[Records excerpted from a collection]
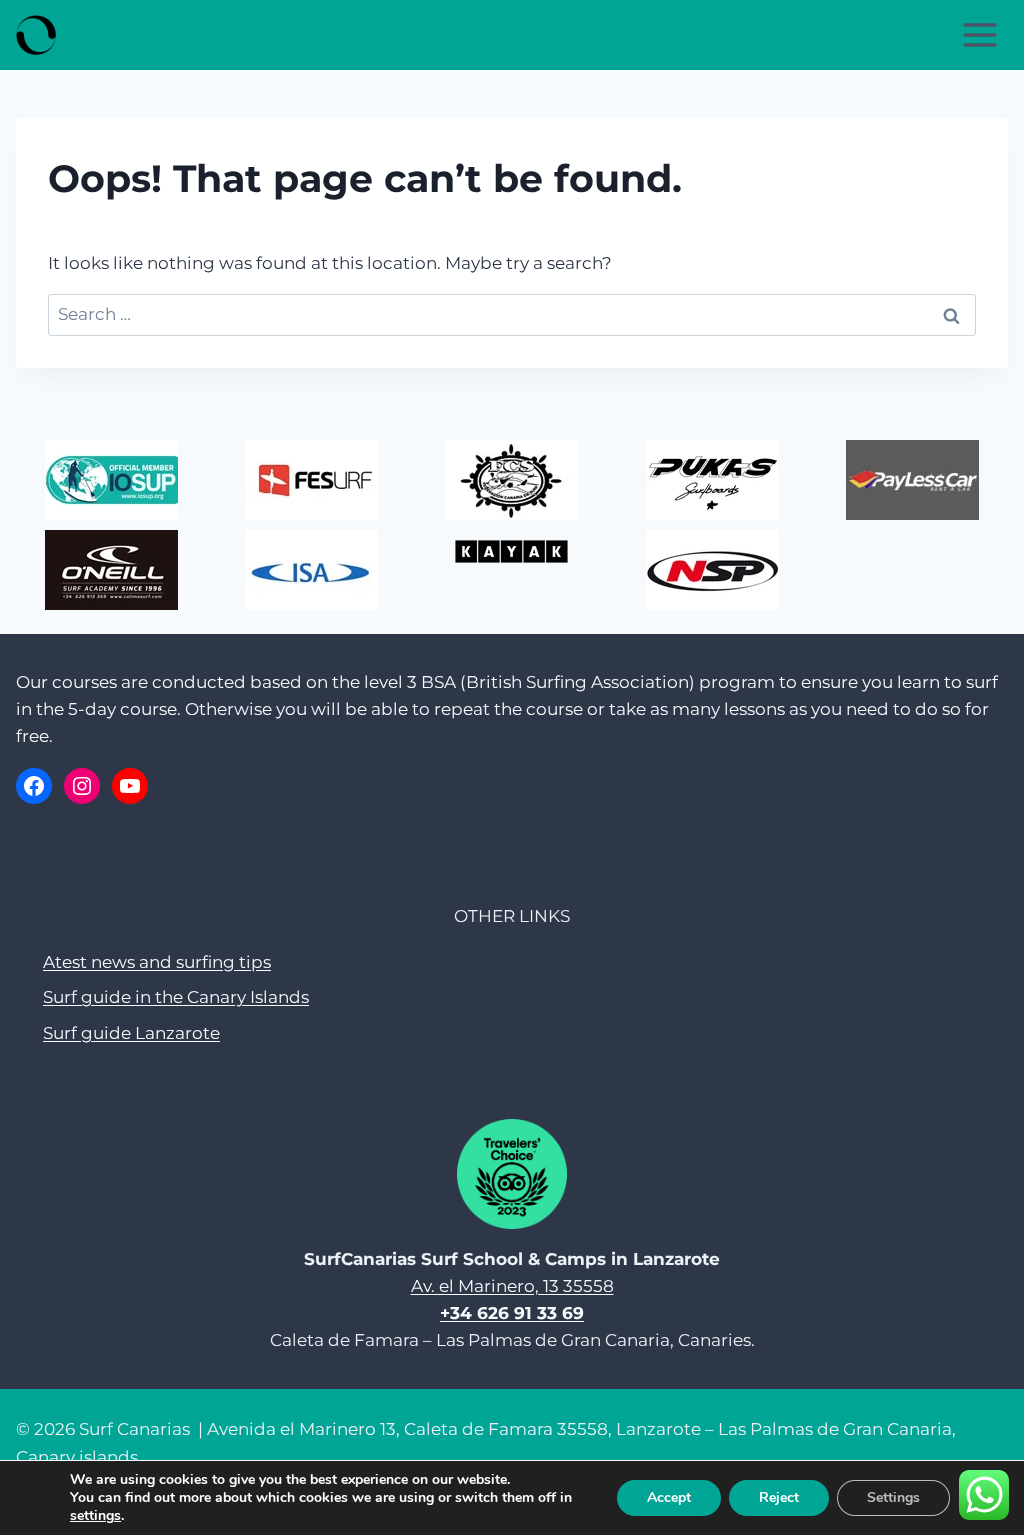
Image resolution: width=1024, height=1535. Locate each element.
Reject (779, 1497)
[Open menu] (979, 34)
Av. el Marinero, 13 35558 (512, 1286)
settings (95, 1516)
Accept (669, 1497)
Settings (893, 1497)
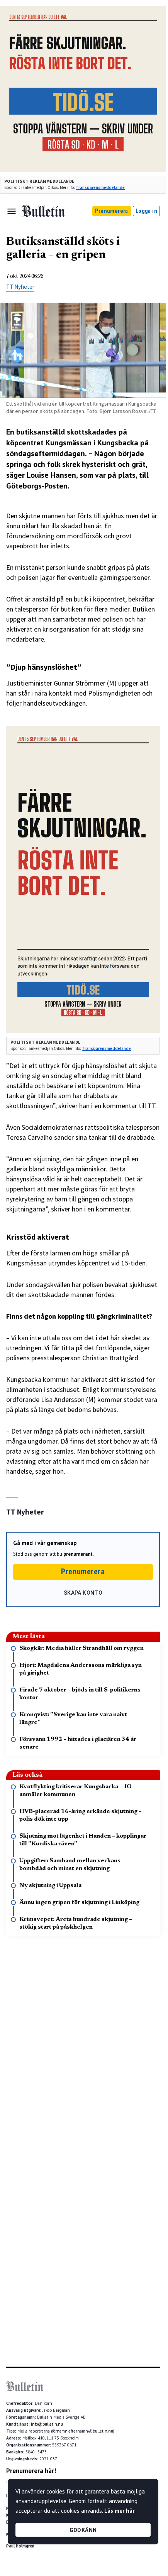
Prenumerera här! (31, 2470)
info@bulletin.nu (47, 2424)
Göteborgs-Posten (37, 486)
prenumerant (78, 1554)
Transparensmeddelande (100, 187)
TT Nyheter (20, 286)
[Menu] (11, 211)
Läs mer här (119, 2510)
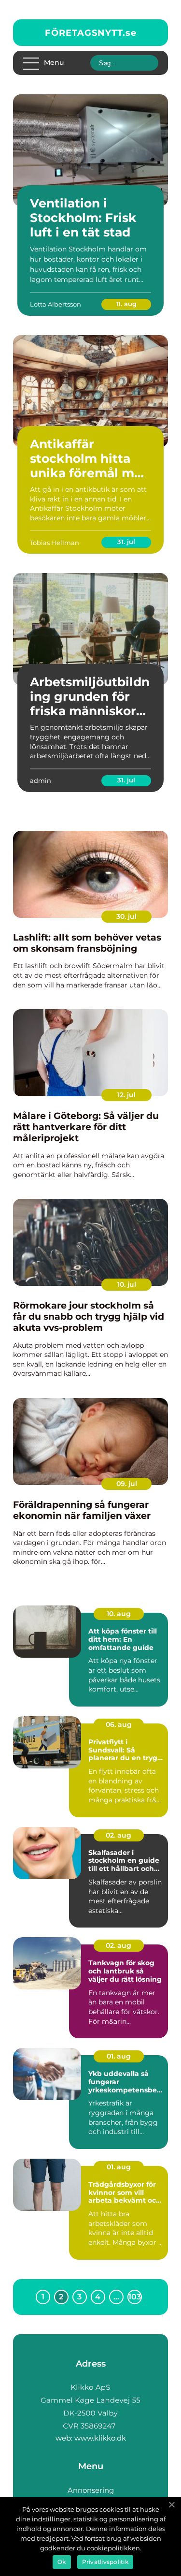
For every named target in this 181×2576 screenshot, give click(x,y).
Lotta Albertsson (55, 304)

_Your assignment_
Your job is to transcribe the entries above exactly; skip the pictures.

_Your solution_
Image resolution: width=1024, height=1535. Locate each element.
Reject (779, 1497)
[Open menu] (979, 34)
Av. el Marinero, 13 35558 (512, 1286)
settings (95, 1516)
Accept (669, 1497)
Settings (893, 1497)
Prenumerera här! (31, 2470)
info@bulletin.nu (47, 2424)
Göteborgs-Posten (37, 486)
prenumerant (78, 1554)
Transparensmeddelande (100, 187)
TT Nyheter (20, 286)
[Menu] (11, 211)
Läs mer här (119, 2510)
For every named target in this 181×2576 screenshot, give click(x,y).
Lotta Albertsson (55, 304)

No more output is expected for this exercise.